### Supplied passage
*-*-*

# Humanities & Anthropology > Philosophy >  Jehovah, Jah, Yah, Iah, Yahu & George Bush International Airport

## Maciamo

I have found an interesting disambiguation page in Wikipedia linking Bush to the Judeo-Christian (and Rastafarian) God !

Incidentally, do you think that there is a connection between :

- Yah/Jah/Jehova : Judeo-Christian almighty god
- Iah, Egyptian lunar deity
- Yahu (not Yahoo!  :Relieved:  ), levantine god of chaos and power (of the untamed sea)

All have their origins in the same region and in the same period...

----------


## Mars Man

I couldn't get the site to pop up, but a quick check elsewhere led me to think that perhaps there may not be any real, tangible link--just maybe coincidence--between George and the others. The link between Yah, and those, to the Egyptian god may be closer althogh my Hebrew lexicon puts it roots towards an older 'mountain god'. 

I'm not sure, at any rate. I'll keep my ears and eyes open.

----------


## lexico

> I have found an interesting disambiguation page in Wikipedia linking Bush to the Judeo-Christian (and Rastafarian) God !
> 
> Incidentally, do you think that there is a connection between :
> 
> - Yah/Jah/Jehova : Judeo-Christian almighty god
> - Iah, Egyptian lunar deity
> - Yahu (not Yahoo!  ), levantine god of chaos and power (of the untamed sea)
> 
> All have their origins in the same region and in the same period...

*-*-*

### Listing

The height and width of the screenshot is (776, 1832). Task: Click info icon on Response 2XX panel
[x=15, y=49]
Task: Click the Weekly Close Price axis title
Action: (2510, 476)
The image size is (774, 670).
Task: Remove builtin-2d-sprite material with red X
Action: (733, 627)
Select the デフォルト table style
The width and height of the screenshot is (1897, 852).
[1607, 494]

*-*-*

### Requests
(a) Summarize the forum thread on Jah and related deity names in two sentences.
(b) Return everything in the forum thread on Jah and related deity names from "I couldn't get" down to "older 'mountain god'.".
(c) Answer these questions on the forum thread on Jah and related deity names:
(i) Which deity is called an Egyptian lunar deity?
(ii) Yahu is called the god of what?
(iii) According to Mars Man's Hebrew lexicon, where do the roots of Yah lie?
The listing has no connection to the forum thread on Jah and related deity names.

### Expected answers
(a) After finding a Wikipedia disambiguation page that links Bush to the Judeo-Christian and Rastafarian God, Maciamo asks whether Yah/Jah/Jehova, the Egyptian lunar deity Iah, and the Levantine god Yahu are connected, since all come from the same region and period. Mars Man could not load the site and suspects only coincidence links George to the others, adding that the tie between Yah and the Egyptian god may be closer, although his Hebrew lexicon traces Yah's roots to an older mountain god.

(b)
I couldn't get the site to pop up, but a quick check elsewhere led me to think that perhaps there may not be any real, tangible link--just maybe coincidence--between George and the others. The link between Yah, and those, to the Egyptian god may be closer althogh my Hebrew lexicon puts it roots towards an older 'mountain god'.

(c)
(i) Iah
(ii) Chaos and power (of the untamed sea)
(iii) Toward an older "mountain god"